I left Orlando on the last flight to Nashville on Southwest. Just a month had past since Sept. 11, so the knot in my stomach about flying was intensified by two toddlers kicking the back of my seat and an annoying flight attendant actually singing show tunes over the scratchy intercom. There was to be no sleeping on this flight.
I had flown down for the weekend to check out Relevant Media Group, a company I really believed in and had followed since its inception. Torn about uprooting my life and new career in Nashville, my trip to Orlando hadn’t swayed me one way or the other about accepting a job there, as I had hoped it would (although the 80 degree weather was definitely a plus).
Sure, I had prayed about the right decision to make, but as we all know, what’s best, what’s logical, and what you actually want isn’t always the same, neither does it always equal God’s will. I wanted so much to be a part of this company, but fear of change and failure kept me from throwing myself full force into a decision.
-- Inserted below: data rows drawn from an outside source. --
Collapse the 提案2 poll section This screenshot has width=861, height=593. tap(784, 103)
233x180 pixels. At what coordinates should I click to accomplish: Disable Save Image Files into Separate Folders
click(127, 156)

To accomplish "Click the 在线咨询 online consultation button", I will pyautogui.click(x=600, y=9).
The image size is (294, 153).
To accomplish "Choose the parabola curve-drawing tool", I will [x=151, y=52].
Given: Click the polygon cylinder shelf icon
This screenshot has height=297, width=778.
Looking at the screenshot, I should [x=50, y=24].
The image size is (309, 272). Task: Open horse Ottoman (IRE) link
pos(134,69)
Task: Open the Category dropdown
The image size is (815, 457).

I looked out the window, my view half obstructed by the wing, and saw an explosion of fireworks. We were flying over Disney. It provided a bit of beauty in the turmoil of my tiredness and exhaustion and caused a small smile to creep on my face. I hoped the kicking toddlers behind me wouldn’t see the fireworks. Of course, they did. They went nuts, kicking and yelling in sheer ecstasy. Where were these kids’ parents, anyway?
I sat alone on my row, looked out the window at the city lights below that resembled a giant Lite-Brite and quietly talked to God about what I hoped for and what I feared. The words, “be with me in this,” rolled automatically off my lips. Almost instantly, I felt what sounds like the peace people describe when they realize they’re in the will of God. The knot in my stomach turned to excitement and I was overwhelmed with gratitude and happiness. I knew God was getting ready to do a new thing in my life — what I had been waiting for.
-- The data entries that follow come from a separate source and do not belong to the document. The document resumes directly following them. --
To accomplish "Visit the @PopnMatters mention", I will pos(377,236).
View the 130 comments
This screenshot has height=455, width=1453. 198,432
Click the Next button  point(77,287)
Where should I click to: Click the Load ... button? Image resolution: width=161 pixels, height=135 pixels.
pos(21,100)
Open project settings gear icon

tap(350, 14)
The next two weeks were a blur. Between packing boxes, exchanging tearful goodbyes and conducting consignment sales out of my car trunk for extra cash, I uprooted my life in Nashville to head to Orlando to be a part of Relevant. But in the middle of being thrilled, I stressed about unfinished freelance projects, tight finances and sad parents. I worried about making a positive contribution to Relevant and finding an affordable apartment, a good church and new friends.
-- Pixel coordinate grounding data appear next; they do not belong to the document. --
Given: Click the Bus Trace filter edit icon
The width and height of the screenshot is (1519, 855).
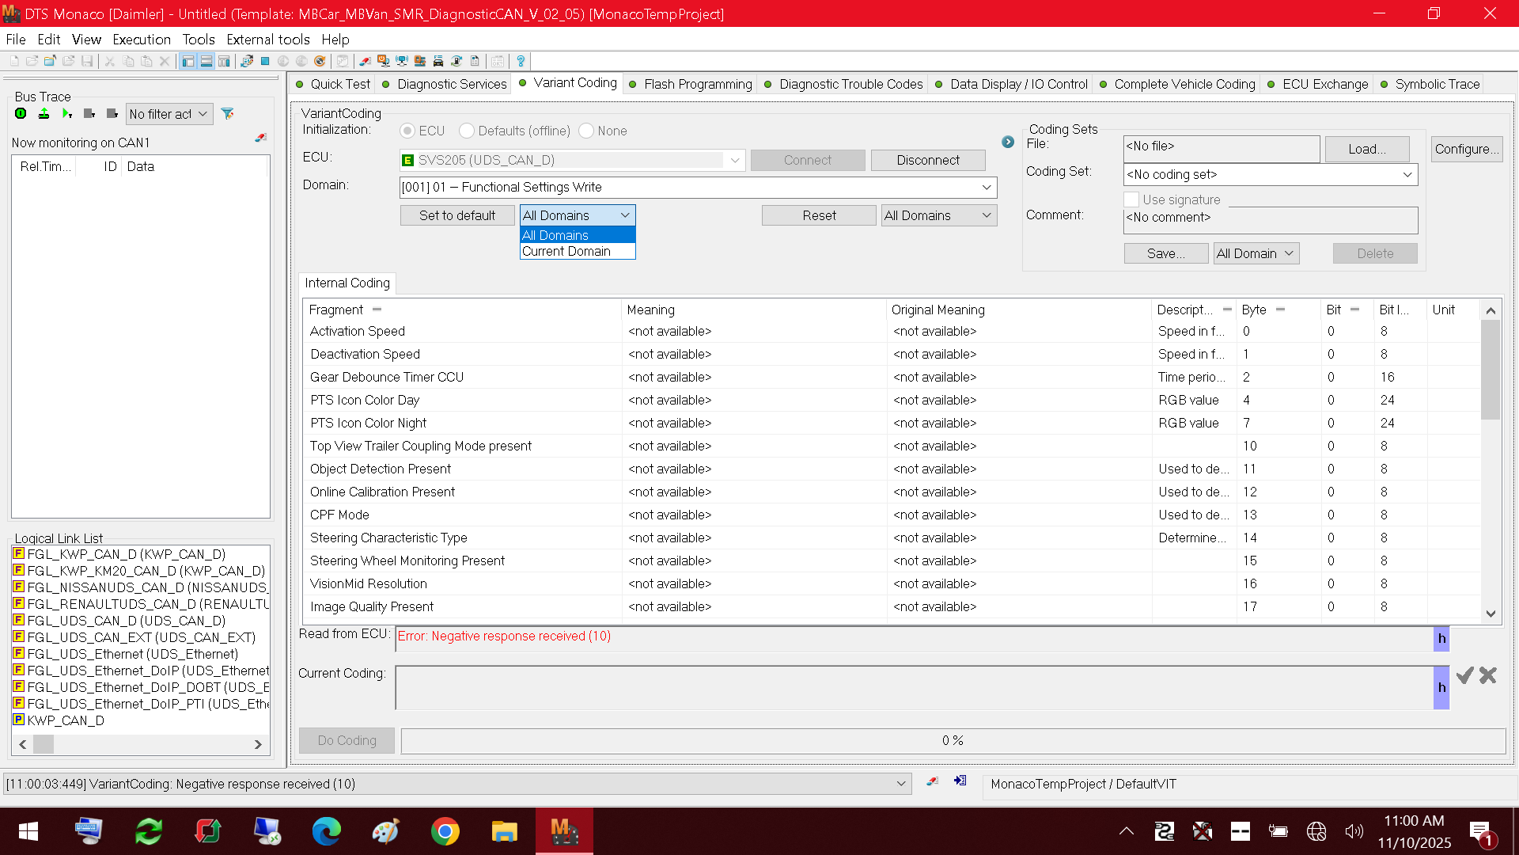Looking at the screenshot, I should [x=227, y=114].
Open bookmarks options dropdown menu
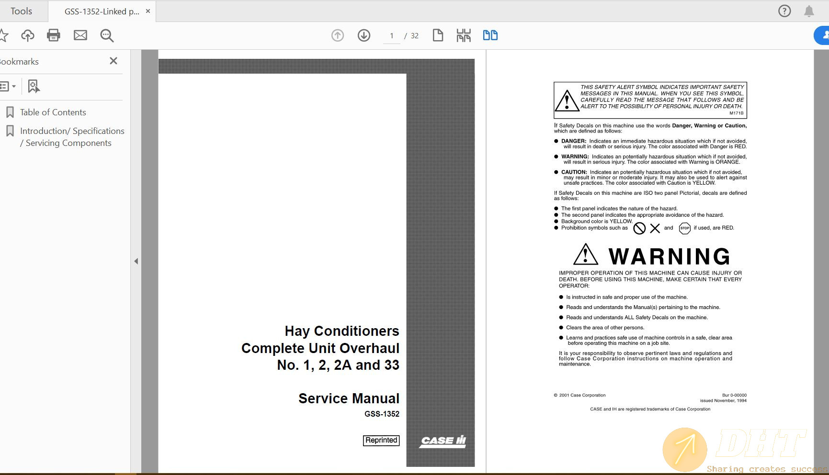This screenshot has width=829, height=475. coord(8,87)
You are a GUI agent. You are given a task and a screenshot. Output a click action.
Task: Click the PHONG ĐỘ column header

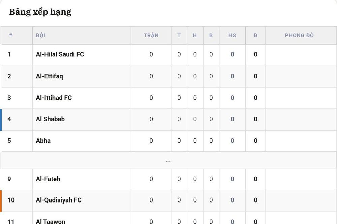click(299, 35)
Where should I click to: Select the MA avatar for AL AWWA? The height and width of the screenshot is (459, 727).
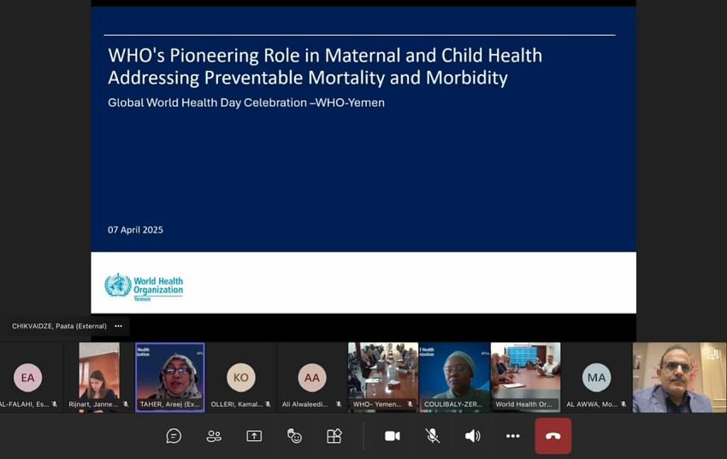596,377
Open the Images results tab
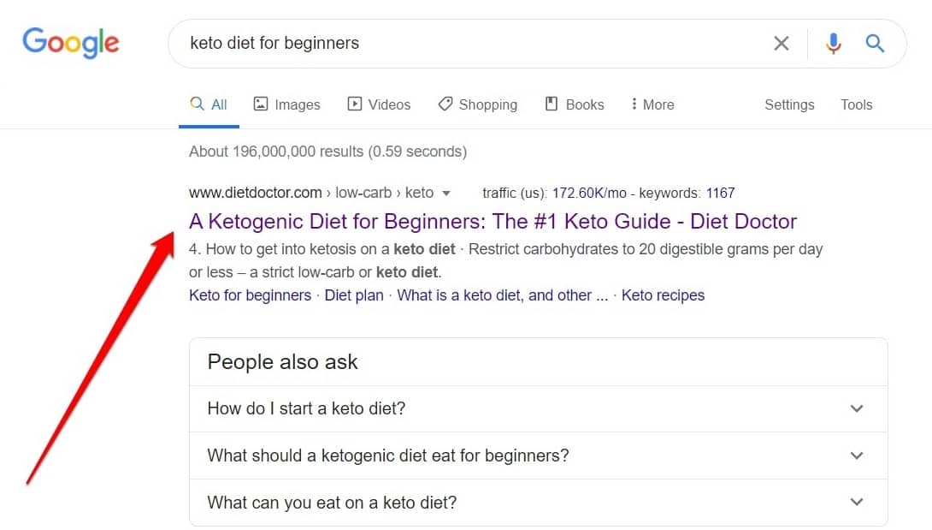 (286, 104)
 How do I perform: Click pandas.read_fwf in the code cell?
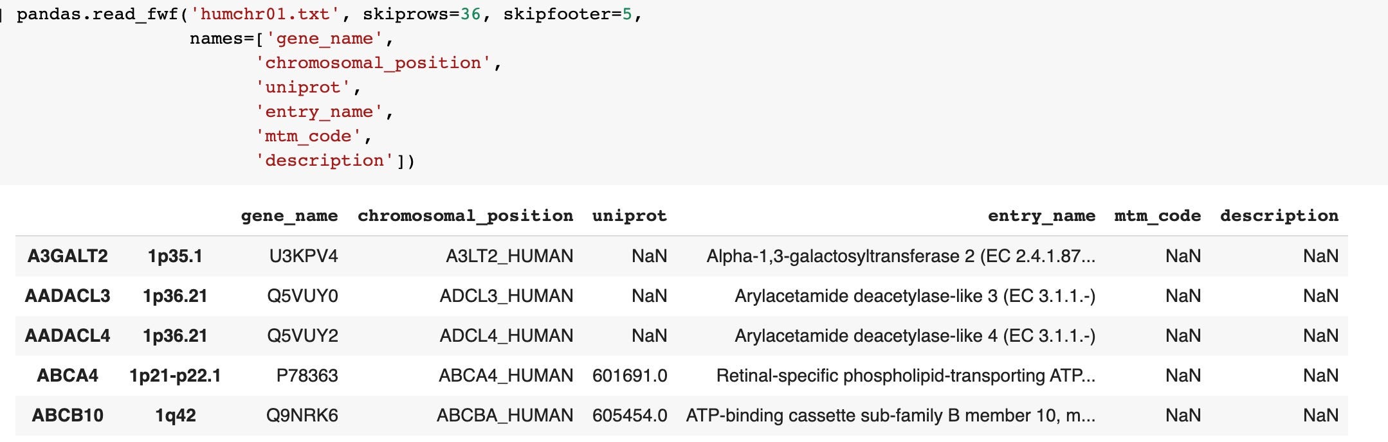tap(96, 14)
On a Wednesday night, I slipped in late to a small church not far from work I had heard about. A couple onstage sang a worship song I didn’t know. I think it was the first time that week I had stopped to take a breath. The music and singing wasn’t extraordinary, but I felt the presence of God and I realized how much I missed it. Tears rolled down my cheeks. I realized my anxiety had come from the fact that I was so focused on myself.
All of the sudden the phrase, “be with me in this,” came to me again and I realized it was not only my own prayer, but it also came from the heart of God. I believe His desire was for me to simply be with Him during this new phase of my life: To have my mind and schedule free from the busyness I had created for myself in Nashville. He had given me a gift; I was to lay it at His feet and use it as an opportunity to grow in Him.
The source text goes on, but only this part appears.